# Tamron sp 70-300 f/4-5.6 With VC & Autofocus Strange



## donny1963 (Apr 13, 2017)

I got this Tamron sp 70-300 f/4-5.6 With VC & Autofocus, something i notice, that if you focus on lets say a flower right in the center  lets say 200 or 300 mm  using shutter speed 1/160 F8
ISO 100, As you go away from the center the image will seem to go out of focus,  or if they was something just 1 or 2 inches in front of the subject that will be way out of focus.
So this tells me this lens is impossible to get good hyperfocus & wide depth of field, even at apertures at F8 wich is strange not even the 7-200 i have does this..

Just shot around to test this lens and yes in the very center it's sharp..


----------



## jessecrowdenphotography (Oct 11, 2017)

i personally recommend the
*Canon - EF70-300 IS II USM Telephoto Zoom Lens for Canon DSLR Cameras*
I use it all the time for far shots and it takes great pictures.  i havent noticed a focus problem with it at all.
	

	
	
		
		

		
		
	


	



see more pics at Jesse Crowden Photography


----------



## zombiesniper (Oct 11, 2017)

Donny the images you posted are exactly what I would expect to see of a 200-300mm depth of field at around F8.
Hyper focus and wide depth of field at 300mm and F8 just don't make sense. Even at 200mm depending on distance to subject you'll get a narrow depth of field. I think you may need to read up of depth of field calculations.

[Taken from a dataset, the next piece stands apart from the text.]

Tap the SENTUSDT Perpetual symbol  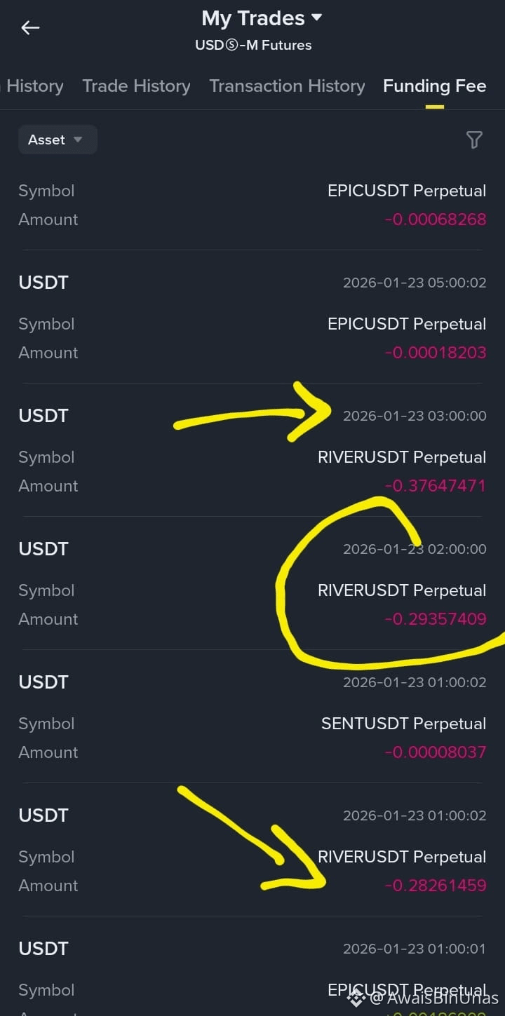click(403, 724)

jessecrowdenphoto, he wasn't talking about the sharpness of the lens but more the depth of field.


----------



## SquarePeg (Oct 11, 2017)

I used to own this lens and never had any issues with it being soft as long as I nailed the focus point and dof that I wanted.  When I got it I did have to calibrate the lens with my 7100 to get it super sharp.


----------



## jaomul (Oct 11, 2017)

When you focus on something close the depth of field is generally tiny, maybe even just a few millimetres


----------



## jessecrowdenphotography (Oct 11, 2017)

zombiesniper said:


> Donny the images you posted are exactly what I would expect to see of a 200-300mm depth of field at around F8.
> Hyper focus and wide depth of field at 300mm and F8 just don't make sense. Even at 200mm depending on distance to subject you'll get a narrow depth of field. I think you may need to read up of depth of field calculations.
> 
> jessecrowdenphoto, he wasn't talking about the sharpness of the lens but more the depth of field.


Ah my bad, I must have misread it.  It was near 2 am when i was looking at the forum.  Thank You for letting me know


----------